Rewrite the lines below, replacing "window" with "panel" and keeping everything else the same.

Items

###

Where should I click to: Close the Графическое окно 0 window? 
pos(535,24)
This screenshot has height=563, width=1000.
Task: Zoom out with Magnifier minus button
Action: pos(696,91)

###

The result
Where should I click to: Close the Графическое окно 0 panel? 
pos(535,24)
This screenshot has height=563, width=1000.
Task: Zoom out with Magnifier minus button
Action: pos(696,91)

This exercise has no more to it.